Il nome volgare di questo animale marino era correntemente usato in ambito popolare livornese per indicare in modo dispregiativo persona malformata, goffa e talora impedita, specie se manifestantesi in abiti succinti o in costume da bagno.
Si ha notizia di tale Pòrpo di Fiorentina, una sorta di nano deforme che andava in giro su una moto di grossa cilindrata letteralmente abbarbicato al serbatoio, da cui veniva staccato a fatica quando giungeva a destinazione. <Boia che pòrpo!>, costituiva l'apprezzamento più comune nei confronti della propria suocera quando si presentava in approssimative tenute balneari sulla spiaggia del Calambrone.

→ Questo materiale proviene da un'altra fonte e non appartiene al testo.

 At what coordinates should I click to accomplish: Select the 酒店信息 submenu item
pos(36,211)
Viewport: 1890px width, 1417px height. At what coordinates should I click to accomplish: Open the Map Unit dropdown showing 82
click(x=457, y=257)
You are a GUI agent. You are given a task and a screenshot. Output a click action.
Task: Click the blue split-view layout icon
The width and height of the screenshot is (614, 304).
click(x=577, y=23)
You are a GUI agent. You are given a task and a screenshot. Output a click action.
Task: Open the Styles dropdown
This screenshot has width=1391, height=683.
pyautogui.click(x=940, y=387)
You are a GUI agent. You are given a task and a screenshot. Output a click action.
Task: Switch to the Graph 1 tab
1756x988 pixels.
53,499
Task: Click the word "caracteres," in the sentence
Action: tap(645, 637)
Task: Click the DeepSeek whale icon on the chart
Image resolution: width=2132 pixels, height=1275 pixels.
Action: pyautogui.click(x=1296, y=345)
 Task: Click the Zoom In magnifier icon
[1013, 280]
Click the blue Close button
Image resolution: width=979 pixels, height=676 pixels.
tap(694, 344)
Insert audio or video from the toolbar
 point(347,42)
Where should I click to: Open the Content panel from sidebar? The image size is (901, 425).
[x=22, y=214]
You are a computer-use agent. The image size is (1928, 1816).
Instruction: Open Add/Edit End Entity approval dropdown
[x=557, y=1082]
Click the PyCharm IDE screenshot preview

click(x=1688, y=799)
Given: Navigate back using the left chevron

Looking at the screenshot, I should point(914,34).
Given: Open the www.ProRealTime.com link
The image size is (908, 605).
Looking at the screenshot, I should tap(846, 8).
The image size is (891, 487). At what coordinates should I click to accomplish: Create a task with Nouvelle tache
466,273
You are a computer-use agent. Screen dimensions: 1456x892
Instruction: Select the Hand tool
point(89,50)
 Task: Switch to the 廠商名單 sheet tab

Di tutt'altro tenore e significato è la locuzione <sape' dove dorme 'r pòrpo> abbastanza nota in area costiera toscana; essa viene tuttora usata per denotare grande scaltrezza e abilità nell'individuazione di occasioni fruttuose e redditizie e non sempre eticamente ineccepibili, mutuata dalla capacità del pescatore nel braccare il polpo nella propria tana. <Lui lo sa dove dorme 'r pòrpo...> si dirà correttamente dell'on. Andreotti.

potta.
Il Devoto-Oli, laconicamente, definisce: sostantivo femminile, regionale triviale = vulva. Il Lotti ne fa ascendere l'etimo all'antica designazione della pentola di terracotta, confermato dall'inglese pot.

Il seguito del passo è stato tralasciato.